Address: West Pond, Broad Channel, NY 11693
Phone: (718) 318-4340
Long Island City Boathouse
If you’re looking for something more nature-intensive than boating in Central Park, the Long Island City Community Boathouse has you covered. Along with the nearby Socrates Sculpture Park, the Boathouse organizes free boating excursions on weekend afternoons. They lend visitors canoes and kayaks, and volunteer guides lead boat trips down Newtown Creek and the Bronx River.
Address: 46-01 5th St, Long Island City, NY 11101
Pelham Bay Park
Image: Flickr, Kristine Paulus
At first glance, this park may remind you of a serene New England Coastline. But make no mistake, Pelham Bay Park is located square in the heart of the Bronx. Take a walk on its 2-mile long, looping Kazimiroff Nature Trail, and immerse yourself in the meadows, woods, and oceanside views. Bring along your bike and cycle the park’s path to the nearby City Island or Orchard Beach.
Address:1 Orchard Beach Rd, Bronx, NY 10464
Phone: (718) 430-1890
Pack up your beach umbrella and a cooler full of snacks, and head to Fort Tilden, the famously-secluded beach that is anything but a tourist zone. Offering the closest thing you’ll have to some alone time in New York City, Fort Tilden is typically calm, serene, and uncrowded. As you catch some rays, you can gaze out at the rugged Jamaica Bay with the certainty that your phone won’t interrupt this R&R, because the beach famously doesn’t get cell service.
Address: Fort Tilden, Rockaway, NY 11239
Phone: (718) 318-4300
Think of Brighton Beach as the calm neighbor of nearby Coney Island. That, along with the vast expanse of warm, soft sand, makes it the perfect place for some summer sunbathing. After you’ve enjoyed a few lazy hours, go ahead and explore the surrounding neighborhood of Little Odessa, home to delicious Russian and Ukrainian restaurants.
Address: Coney Island Ave & Brightwater Court, Brooklyn, NY 11230
Phone: (718) 891-0800
The Greenbelt Conservancy
Located in Staten Island, the Greenbelt Conservancy is an expansive park with plenty of hiking trails ranging in length and intensity. If you’re feeling ambitious, take the Blue Trail, which leads hikers along the highest natural hilltop in the city. For an equally scenic route, try the Red Trail, which takes you past the park’s original lighthouse, dating back to 1912. Other trails lead through the park’s fern and wildflower gardens.
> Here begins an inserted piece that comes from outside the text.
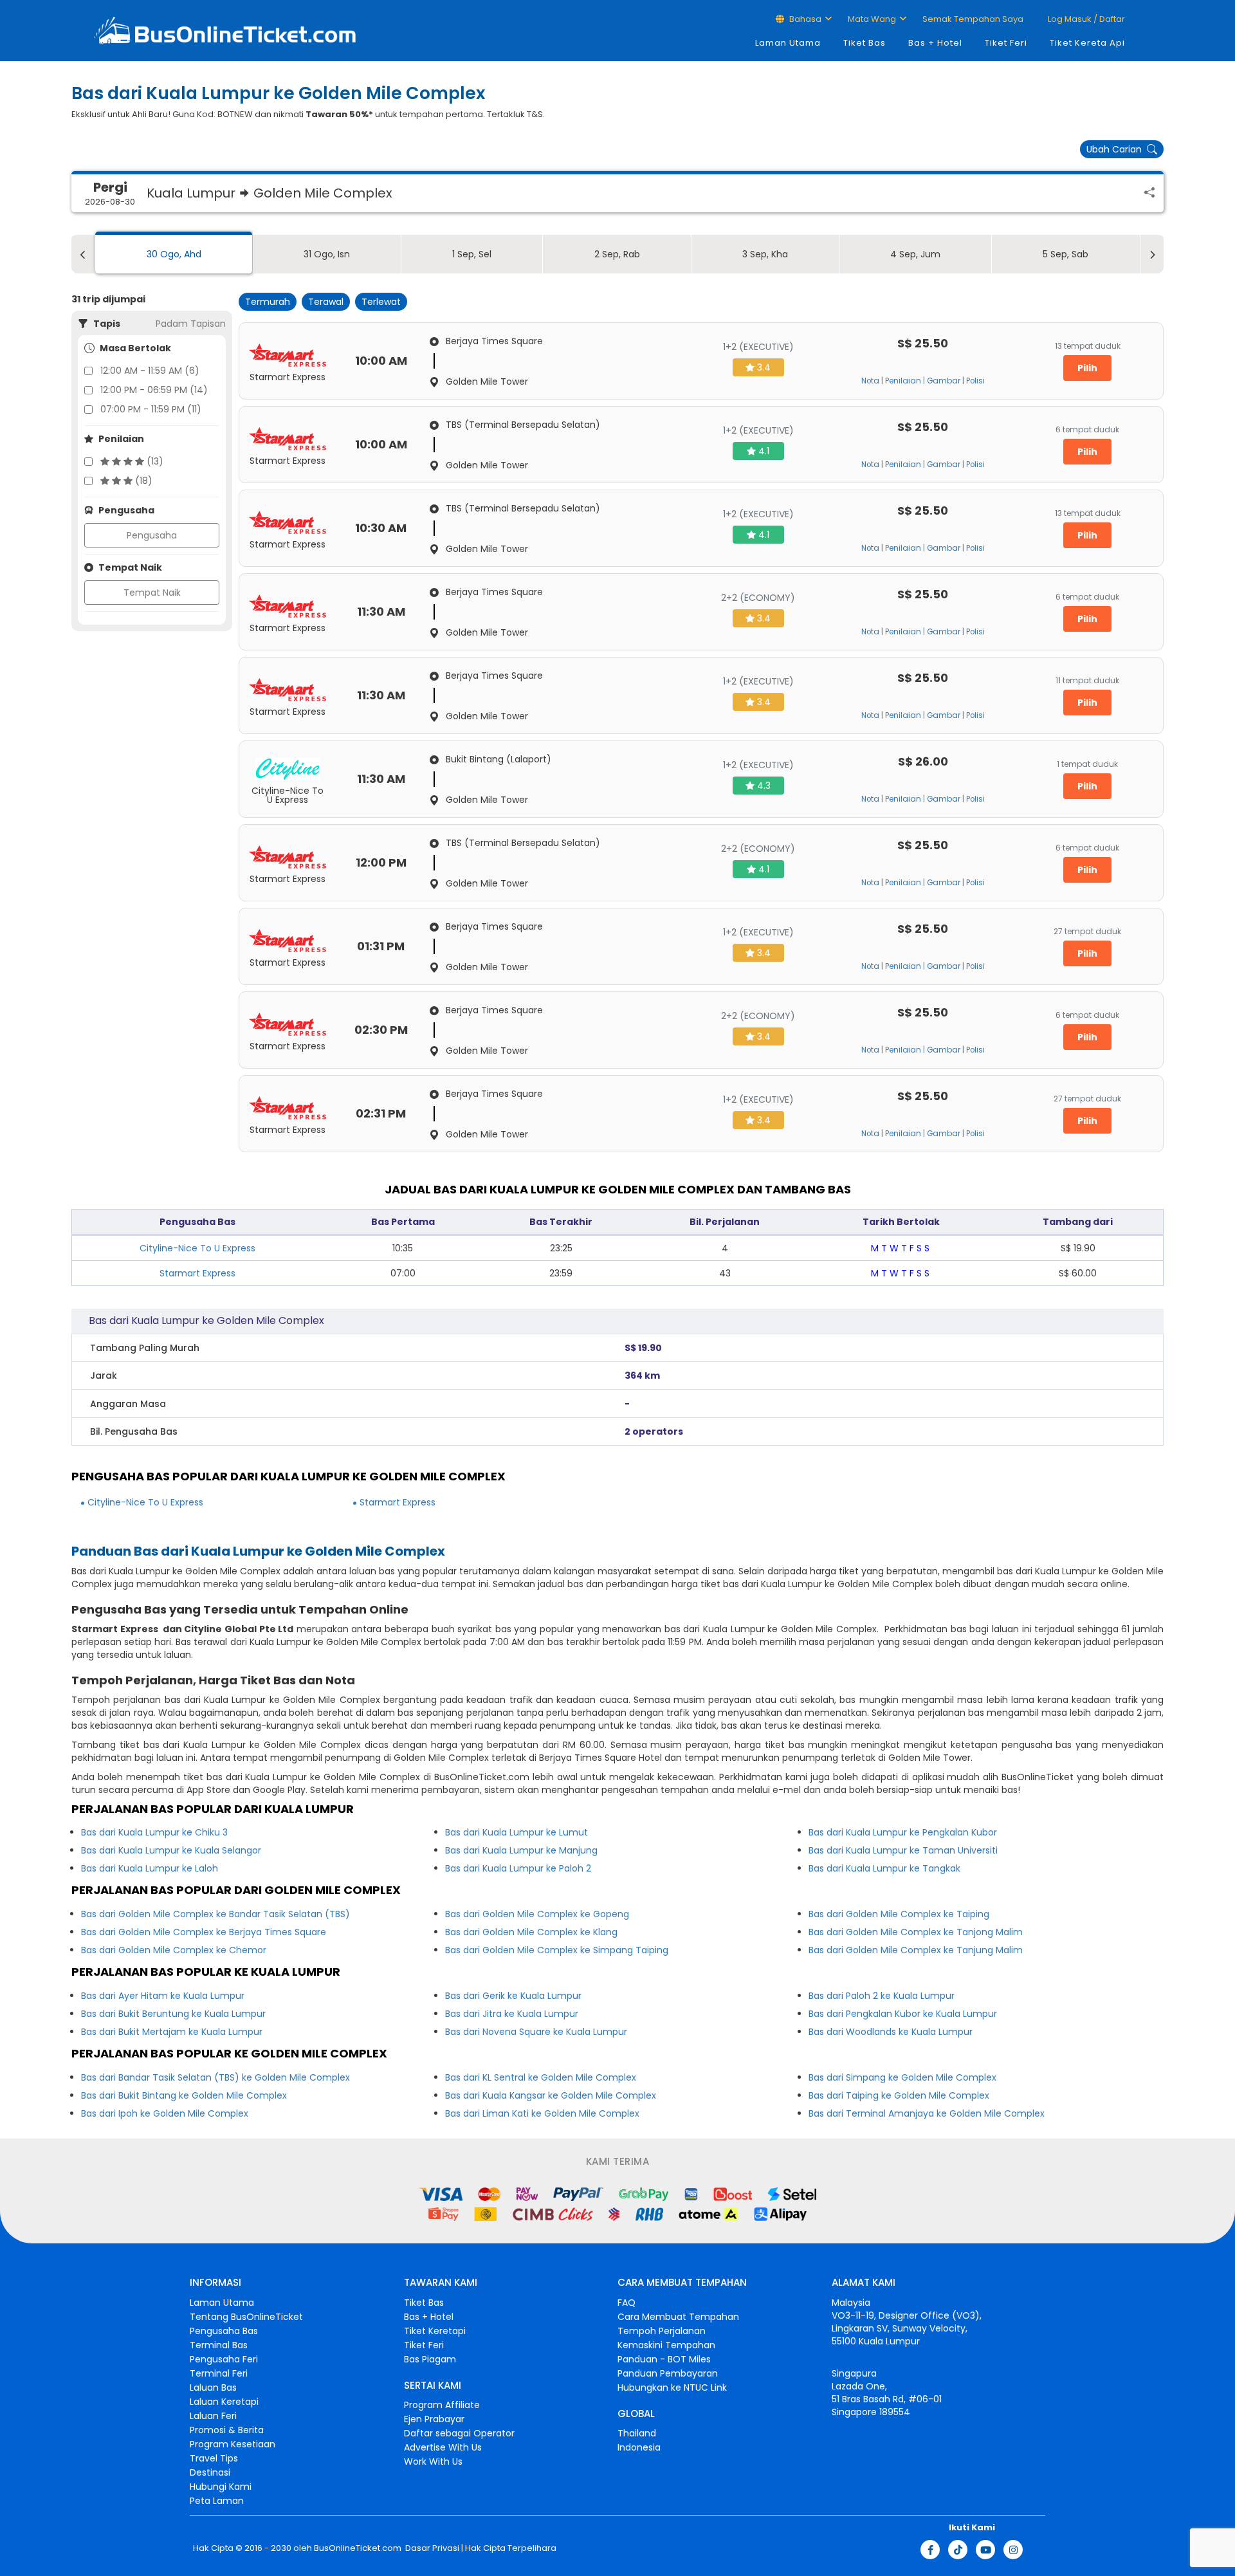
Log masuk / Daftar (1085, 19)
Special events include park movie nights, evening yoga classes, and even frog-watching excursions.
Address: 200 Nevada Ave, Staten Island, NY 10306
Phone: (718) 667-2165
Alley Pond Park
Alley Pond Park isn’t just a vast expanse of wetlands and meadows. It’s also a geological artifact: 15,000 years ago, this park was an actual glacier. You can still see debris left behind from that glacier, as well as the diverse wildlife that now lives there. If you’re a bit of a daredevil, you’ll want to check out the park’s high ropes adventure course, the largest of its kind in the Northeast.